Over night, a freak storm—apparently facilitated by the visage of Santa on the McAllister’s front-door wreath—knocks out the power and the phones to the entire neighborhood. The alarm clocks in the house, naturally, all fail to ring on time (remember, this is 1990—nobody had cell phones, and the cell phones that did exist didn’t have alarm clocks on them. If you wanted to wake up at a certain time, you used something you plugged into the wall).2
In the morning, the harried family piles late into the Airport Shuttle buses, mistaking their head count due to the highly contrived and comically unlucky presence of a neighbor kid about Kevin’s size and age.

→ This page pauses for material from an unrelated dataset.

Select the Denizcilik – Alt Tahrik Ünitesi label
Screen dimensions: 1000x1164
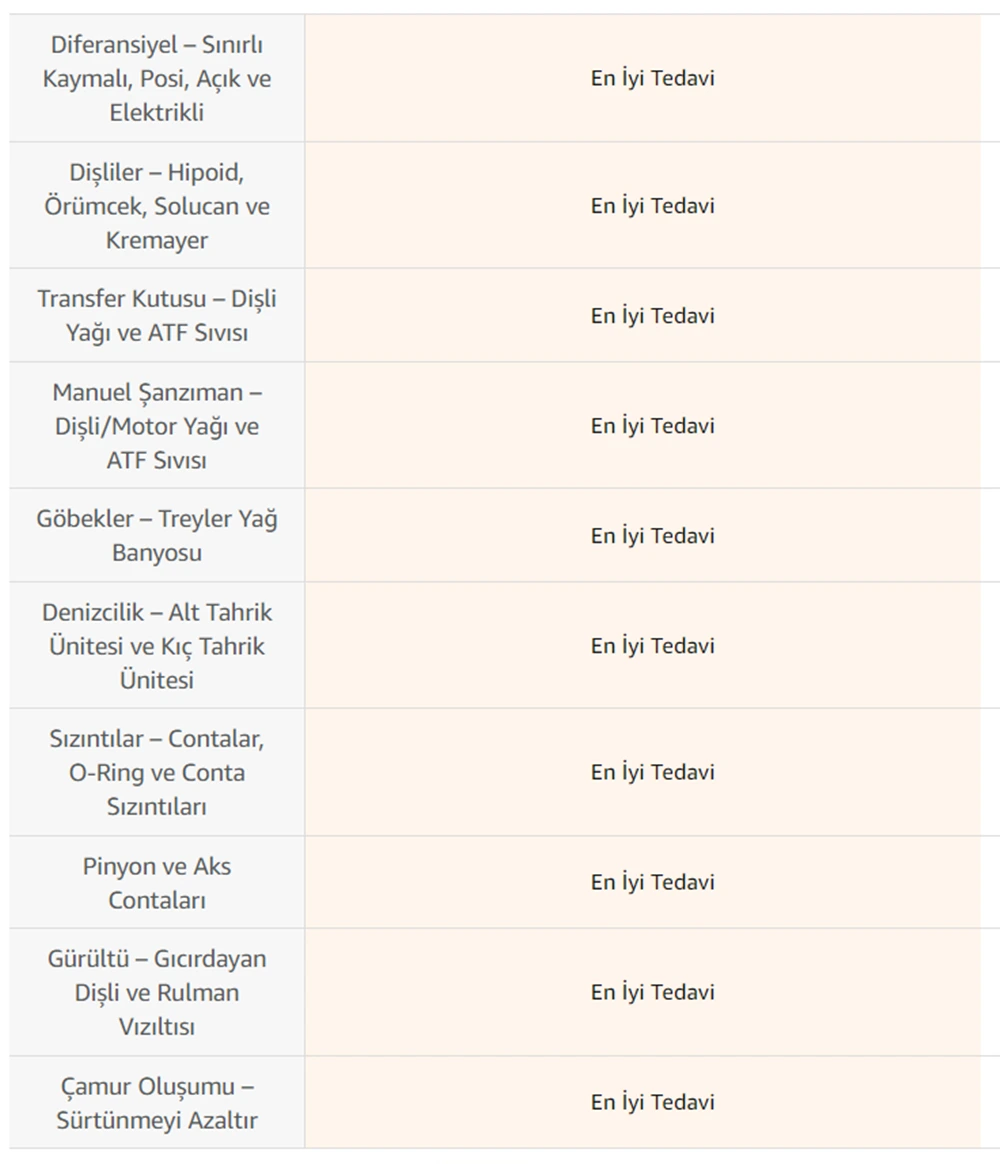coord(157,646)
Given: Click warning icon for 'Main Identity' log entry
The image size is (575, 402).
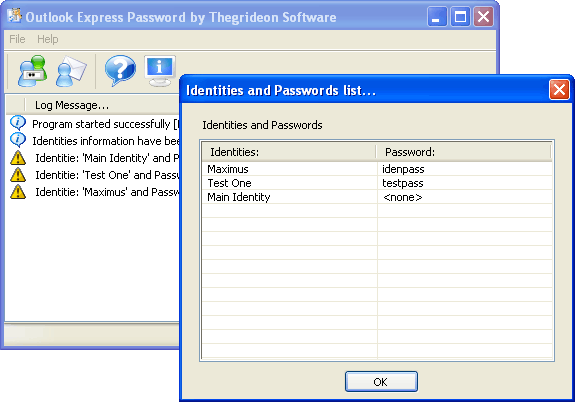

The family rushes to the airport, barely making it aboard the flight—however, since there are an equal number of passengers as there are boarding passes, nobody notices that they’re one person short. The airplane departs for Paris.
Back home, Kevin wakes up to an empty house. Seeing that the cars are still in the driveway, and that nobody seems interested in preventing himself from intruding in his sibling’s rooms, he concludes, with perfect eight-year-old logic, that Santa has granted his wish:
His horrible family has vanished from the face of the Earth, and good riddance.
He celebrates by tempting fate—eating popcorn while jumping on his parents’ bed, stealing his brother’s BB gun and executing a few sports action figures by firing squad, tobogganing out the front door, and watching forbidden movies while eating massive ice cream sundaes.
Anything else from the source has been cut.